Dan di dalam Pasal 6 disebutkan pers berperan melakukan pengawasan, kritik, koreksi, dan saran terhadap hal-hal yang berkaitan dengan kepentingan umum.
Selain itu, dalam Pasal 8 dinyatakan, dalam melaksanakan profesinya jurnalis mendapat perlindungan hukum.
"Untuk itu, kepolisian hendaknya menangani kasus Tempo dengan menggunakan prosedur sengketa jurnalistik yang telah diatur UU Pers," jelas dia.
Dia menegaskan, langkah kepolisian yang tengah memproses langkah terkait Majalah Tempo membuka peluang kriminalisasi terhadap media dan jurnalis.
Hal ini tidak hanya bertentangan dengan UU Pers, melainkan juga mengancam tugas dan fungsi pers sebagai pilar penting tegaknya demokrasi di Indonesia.
"Apabila upaya memproses laporan ini dilanjutkan, maka langkah memidanakan jurnalis dan media akibat memberitakan kasus-kasus dugaan korupsi berpotensi mengancam semua media dan jurnalis di Indonesia," tegas dia.
Sementara itu, Ketua PWI Bidang Multimedia Priyambodo meminta kalangan pers mewaspadai kasus Tempo ini yang dapat memecah belah kebebasan pers.
Pria yang akrab disapa Bob itu menilai kasus yang mendera Majalah Tempo dapat mengindikasikan adanya upaya menggesek keberadaan kalangan pers dengan kepolisian atau justru mengarah kepada pelanggaran nota kesepahaman antara Dewan Pers dengan Kepolisian Republik Indonesia.
"Kita harus waspada, ada kecenderungan yang membuat terpecah belah.

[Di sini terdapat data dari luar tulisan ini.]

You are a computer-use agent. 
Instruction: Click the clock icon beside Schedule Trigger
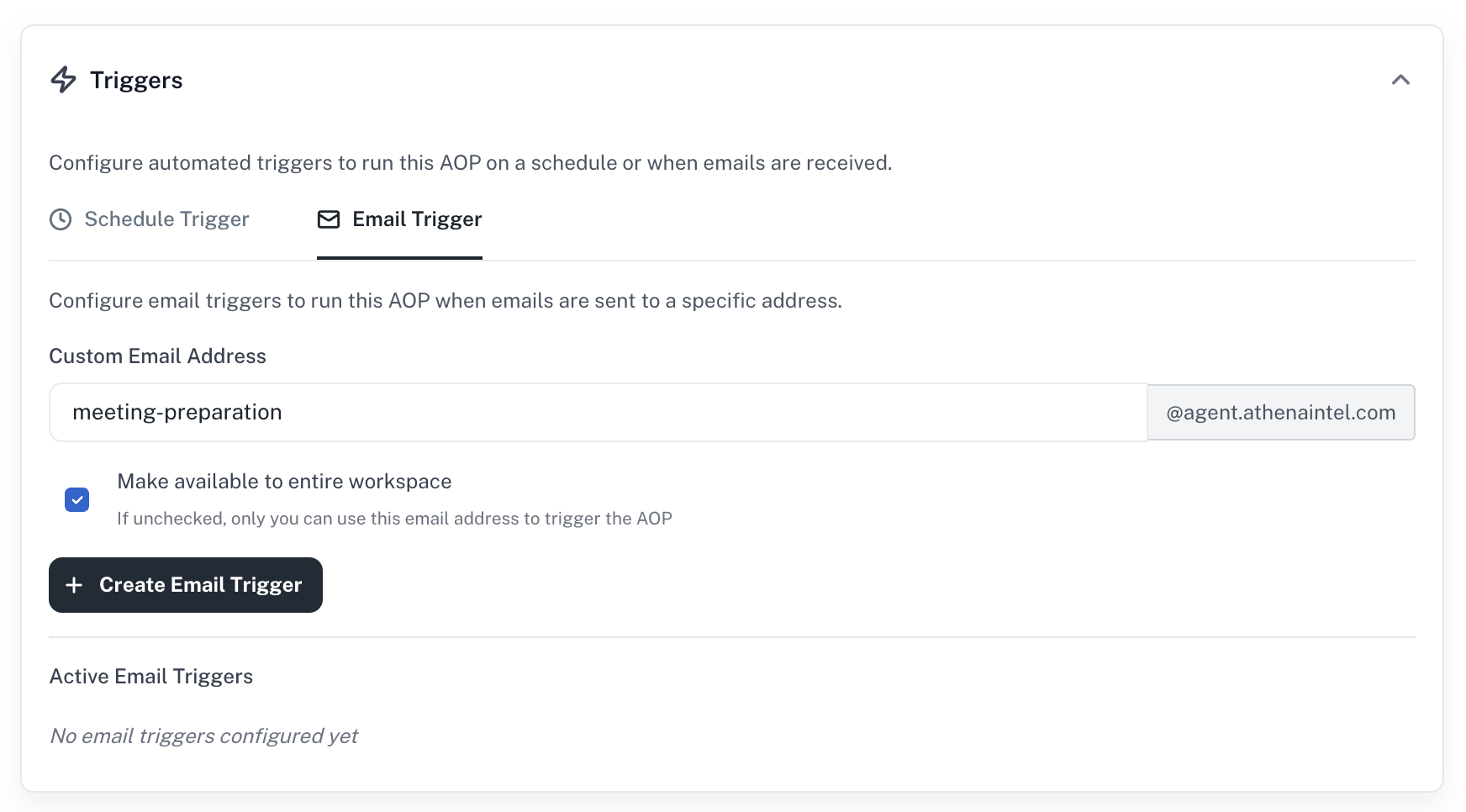click(61, 220)

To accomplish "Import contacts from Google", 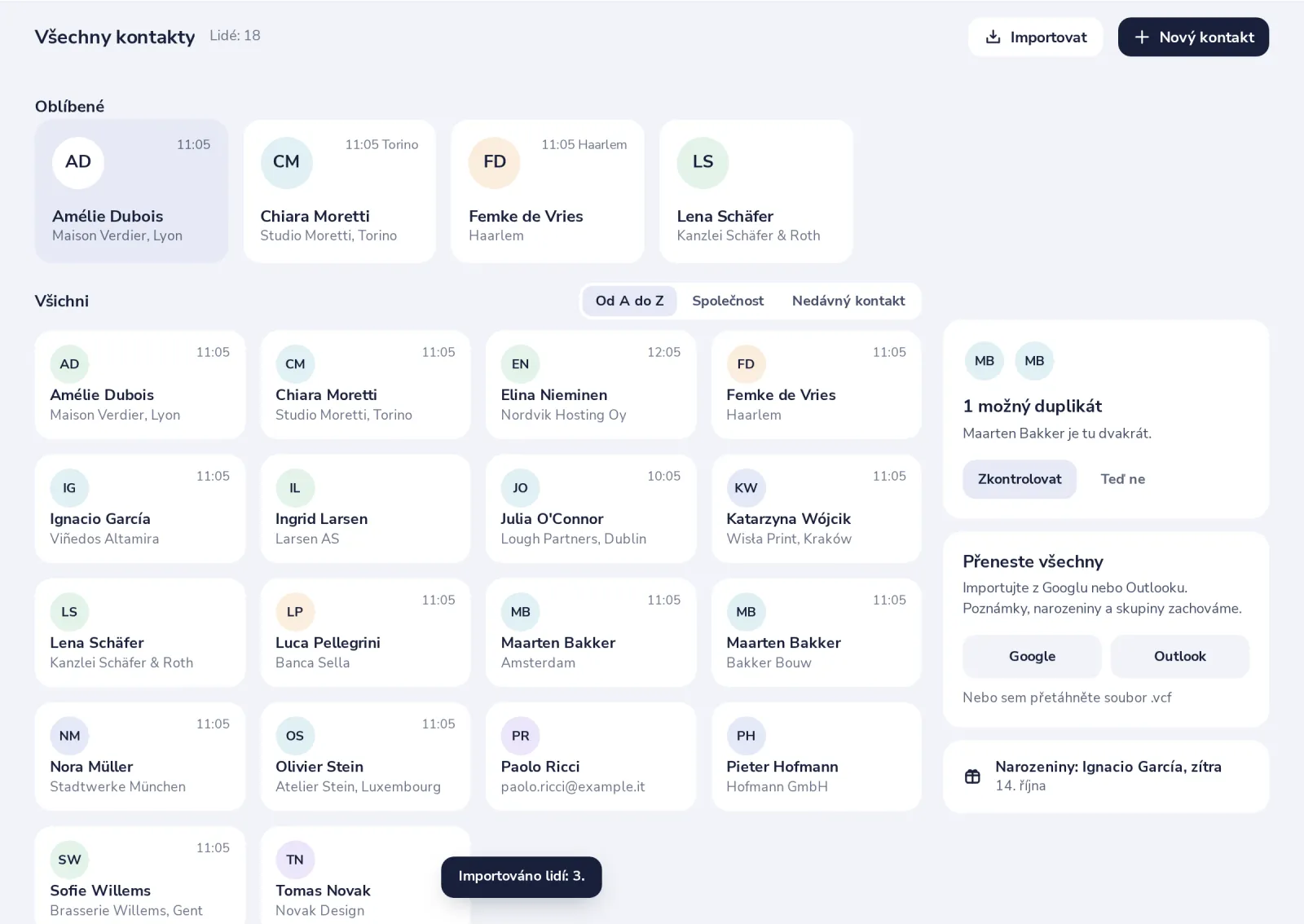I will click(x=1032, y=657).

Kita punya fakta jurnalistik, dan memiliki kode etik jurnalistik serta UU Pers," jelas Bob.
Sementara itu terkait persoalan ini, AJI, IJTI, PWI dan LBH Pers menyerukan Kepolisian Republik Indonesia untuk menolak upaya berbagai pihak untuk memidanakan jurnalistik.
Kasus Tempo harus dikembalikan sesuai kewenangan dan proporsinya, yakni menggunakan UU Pers, yang juga telah masuk dalam nota kesepahaman antara Kepolisian RI dengan Dewan Pers.

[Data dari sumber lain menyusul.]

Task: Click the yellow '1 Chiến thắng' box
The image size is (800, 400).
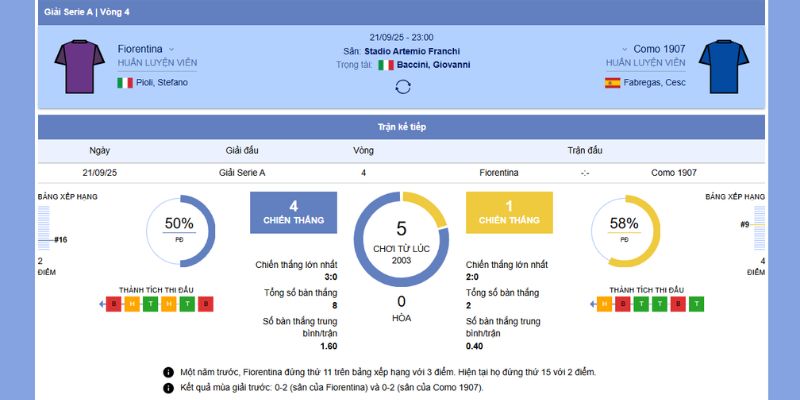Action: 509,212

Kalangan pers juga mendesak kepolisian untuk menaati keputusan Dewan Pers yang telah memberikan pendapat terkait dengan penyelesaian sengketa pemberitaan antara pengadu dan Majalah Tempo.

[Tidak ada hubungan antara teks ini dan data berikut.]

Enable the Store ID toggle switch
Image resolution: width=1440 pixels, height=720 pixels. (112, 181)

Selain itu, kalangan pers mengajak seluruh pihak, baik pejabat hingga masyarakat umum untuk selalu menghormati peran dan tugas pers dalam menjalankan profesinya. Dan apabila tidak puas dengan pemberitaan media agar menyelesaikan masalah melalui UU Pers.
Kalangan pers juga mengajak seluruh jurnalis/wartawan di Indonesia untuk menjadikan kode etik jurnalistik sebagai acuan dalam melaksanakan tugas jurnalistik. (Ant)
Korban Pelecehan Desak Vatikan Globalkan Kebijakan Tanpa Tol...
ROMA, SATUHARAPAN.COM-Korban pelecehan seksual oleh pastor Katolik mendesak Vatikan pada hari Senin ...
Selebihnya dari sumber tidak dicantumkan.